Up on Mount Lombardi, the football gods are confused. It was supposedly preordained, ever since Peyton Manning shredded the Baltimore Ravens for seven touchdowns in the season opener. The Denver Broncos would march to the Super Bowl and win a second championship for their legendary quarterback.
But the Seattle Seahawks called an audible and flew in the face of “fate,” defeating the Broncos 43-8 in Super Bowl XLVII.
The Seahawks didn’t just beat the Broncos; they beat them up and they beat them down, physically overpowering and psychologically demoralizing Denver. Manning’s regular season records (5,477 yards, 55 touchdowns) meant nothing to the Legion of Boom, Seattle’s dominant secondary, or the Seahawks’ under-acknowledged but overwhelming front seven.
The relevant numbers are now two interceptions and one fumble lost (Manning’s Super Bowl statistics), and the 5-time MVP’s Big Game record of 1-2. There’s plenty of time to discuss the loss’s impact on Manning’s legacy, but let’s take a moment to appreciate the Seahawks.
From the initial snap, it was all Seattle. No one would’ve predicted that the first score of the game would come from a pre-snap miscommunication between “Omaha” Manning, the king of the audible, and trusted center Manny Ramirez. But that’s what happened, with Ramirez hiking the ball over his quarterback’s head and running back Knowshon Moreno falling on it in the end zone for a safety.
After just 12 seconds, the Seahawks led 2-0, and they never looked back. Seattle scored in almost every conceivable way, becoming the first team in Super Bowl history to score via pass, rush, field goal, interception return, and kickoff return. The highlights were the 69-yard pick-six by Super Bowl MVP linebacker Malcolm Smith and the 87-yard kickoff runback by Percy Harvin.
On a night when Marshawn Lynch (15 carries, 39 yards) was more Lil Bub than Beast Mode and Seattle quarterback Russell Wilson was solid but unspectacular (18-25 passing, 206 yards, two touchdowns, no interceptions), the NFL’s number one defense shut down the best offense in history.
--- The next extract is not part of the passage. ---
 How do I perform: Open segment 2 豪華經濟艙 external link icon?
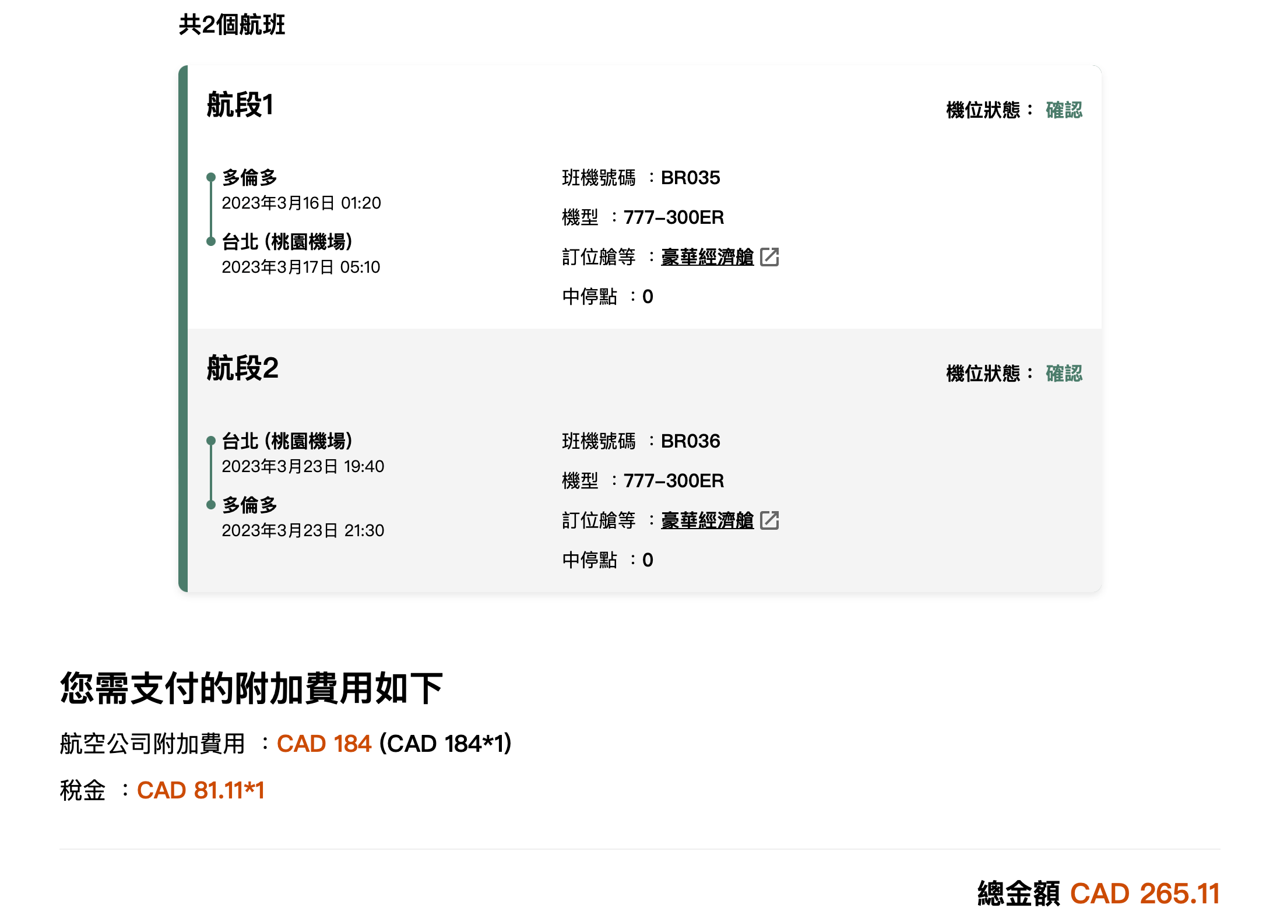pyautogui.click(x=771, y=520)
While Manning ended up with 280 yards passing and a Super Bowl record 34 completions—wide receiver Demaryius Thomas’ 13 receptions were also the most ever—the majority of them came once the game was already out of reach. Manning passed for 10 yards in the first quarter. The Broncos didn’t get a first down until four and a half minutes into the second. They didn’t score until the waning moments of the third.
Seattle was faster, stronger, hungrier, and more prepared, and Manning seemed like a wizard with a defective wand. The game was supposed to feel like two heavyweights slugging it out, but instead it felt like a young Mike Tyson fighting a young child. The Legion of Boom delivered crushing blows to Bronco receivers all night, and the juggernaut that averaged 37.9 points per game looked as petrified as those people trying to escape Audi’s terrifying doberhuahua.
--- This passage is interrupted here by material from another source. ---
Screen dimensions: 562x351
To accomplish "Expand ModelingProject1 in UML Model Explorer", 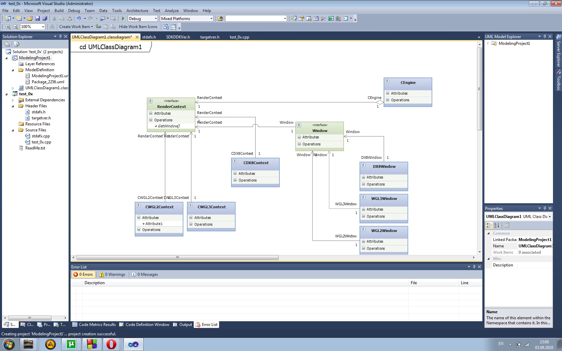I will pos(488,43).
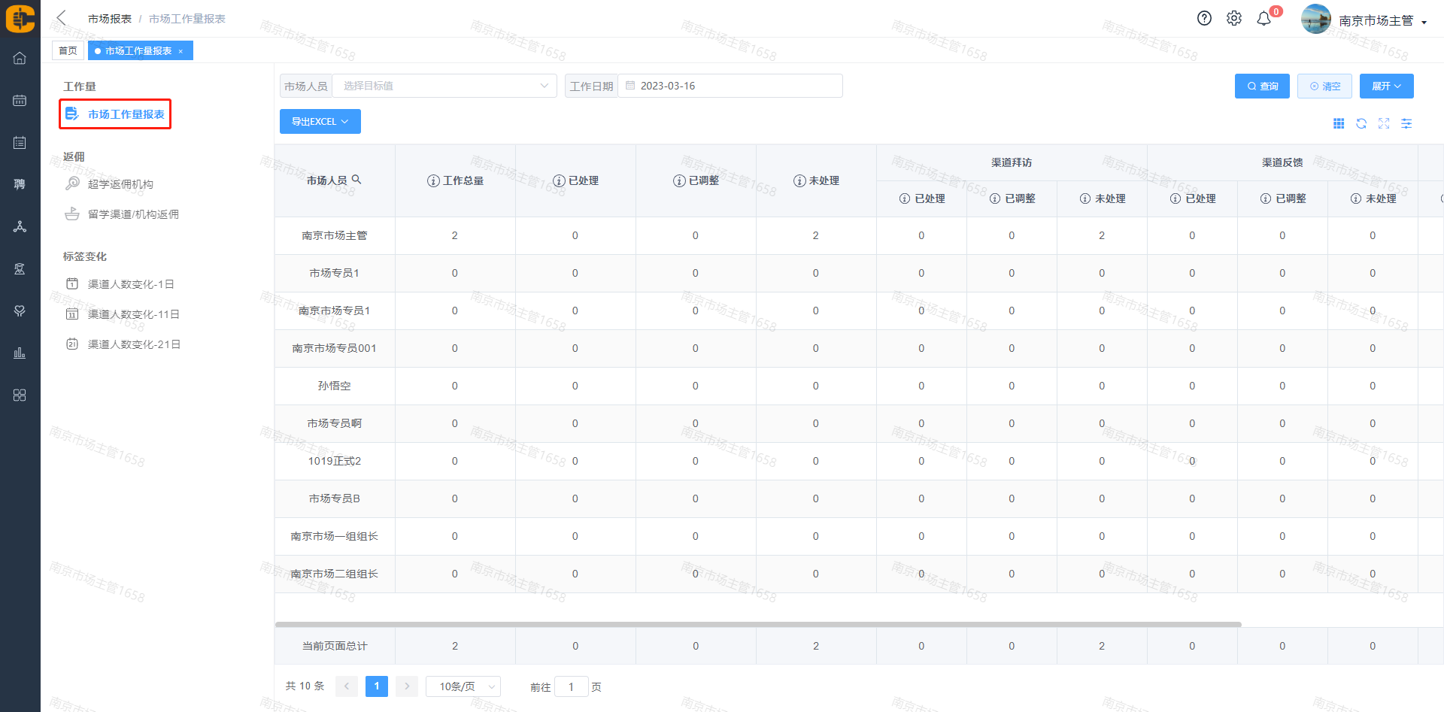1444x712 pixels.
Task: Open settings gear icon in header
Action: (x=1234, y=19)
Manning did produce one sustained drive in the second quarter, right after the Seahawks had taken a 15-0 lead on a one-yard Lynch run. But just as the Broncos were heading toward the red zone, defensive end Cliff Avril hit Manning’s throwing arm and Smith came down with the lamest duck of them all. He raced the other way to make the score 22-0; the rout was on.
If there was any hope for an epic comeback, Percy Harvin quashed it by taking the second half kickoff to the house. It was 29-0, Twitter was exploding with people wondering "WHAT IS HAPPENING," and the Manning Face was in full force.
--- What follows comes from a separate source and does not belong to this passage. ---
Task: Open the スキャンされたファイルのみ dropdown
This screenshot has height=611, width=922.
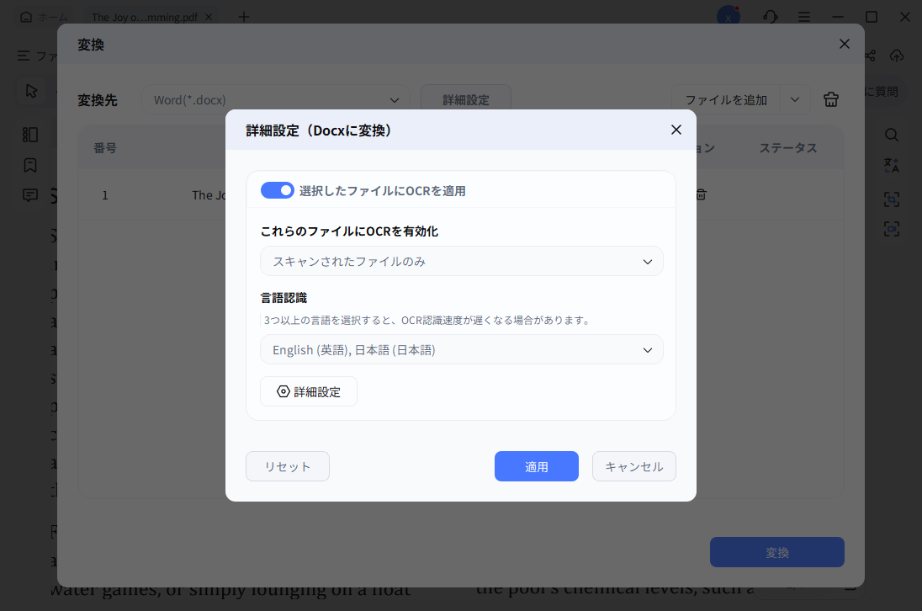Action: [x=461, y=261]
Touchdown passes from Wilson to Jermaine Kearse and Doug Baldwin rounded out Seattle's scoring, and the Seahawks became the first Super Bowl team to not commit a turnover or allow a sack. The 35-point spread is tied for the third largest in the history of the Big Game.
As we debate Peyton’s legacy and Pete Carroll’s brilliance, the evaporation of Denver’s rushing attack (27 total yards) and the further elevation of Seattle’s defensive supremacy, there’s no way to argue with statistics.
The Broncos’ offense broke a bunch of records this season. Not once did they score less than 20 points. Tonight, in the Super Bowl, they scored eight.
“Defense wins championships” is one of the biggest, and most annoying, cliches in sports. Tonight, however, it couldn’t have proved more true.